Archer School for Girls (Los Angeles): $5-million pledge from an anonymous donor to endow a financial-aid fund for needy students.

U. of Arkansas at Fayetteville: $7.6-million from Don Tyson, the former chairman of Tyson Foods, in Springdale, Ark., and his family for academic programs in the College of Agricultural, Food and Life Sciences, the Arkansas Center for Oral and Visual History, and a new fraternity house.

U. of Florida (Gainesville): $1-million pledge from John Higdon, a 1959 graduate of the university’s College of Business, and his wife, Emily, to provide fellowships for graduate students. Mr. Higdon, who has served on the university foundation’s Board of Directors, was president of Higdon Grocery, in Quincy, Fla., and now runs Higdon Investment, also in Quincy.

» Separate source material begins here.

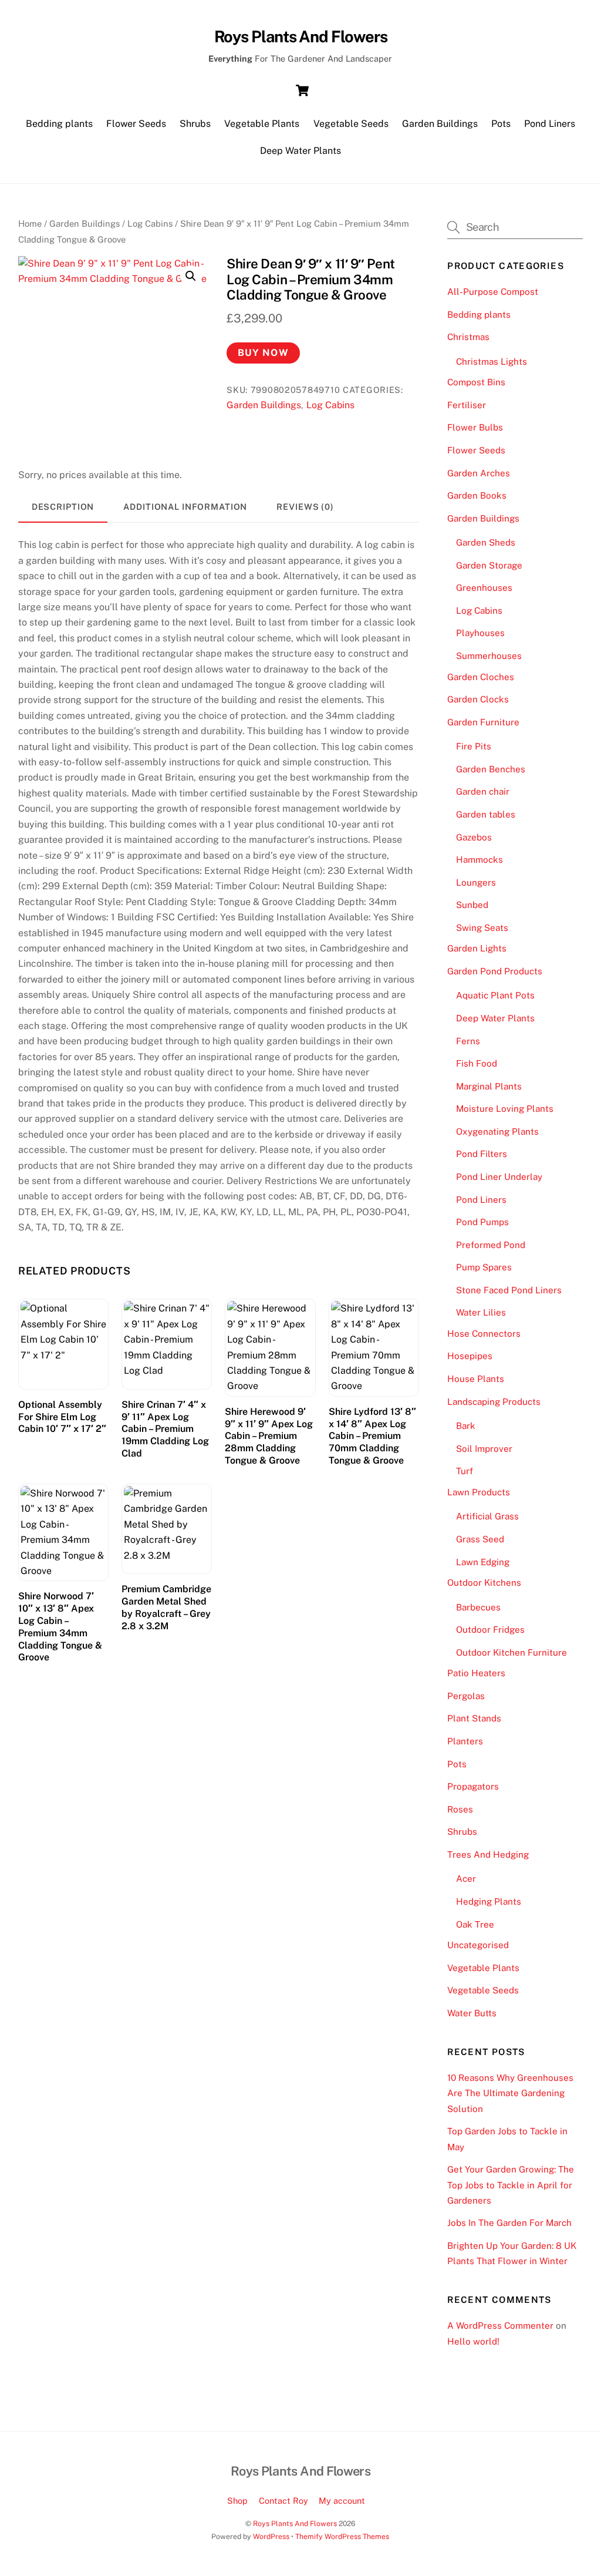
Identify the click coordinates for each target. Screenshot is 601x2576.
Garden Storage (489, 565)
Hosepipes (469, 1356)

U. of Missouri at Columbia: $8.5-million from William and Nancy Thompson, of Newport Beach, Calif., for a new research center on autism and neurodevelopmental disorders. The money will help pay the salaries for five researchers at the center, and endow chairs in child health and radiology at the university’s medical school. Mr. Thompson, the chief executive officer of Pimco, an investment firm in Newport Beach, graduated from the university in 1968.

U. of North Carolina at Asheville: $3-million pledge from Steve and Frosene Zeis to establish two scholarship funds. Mr. Zeis attended the university but graduated from North Carolina State U., in Raleigh. The couple owns ZTM Sales and Service, a textile-machinery manufacturer in Asheville.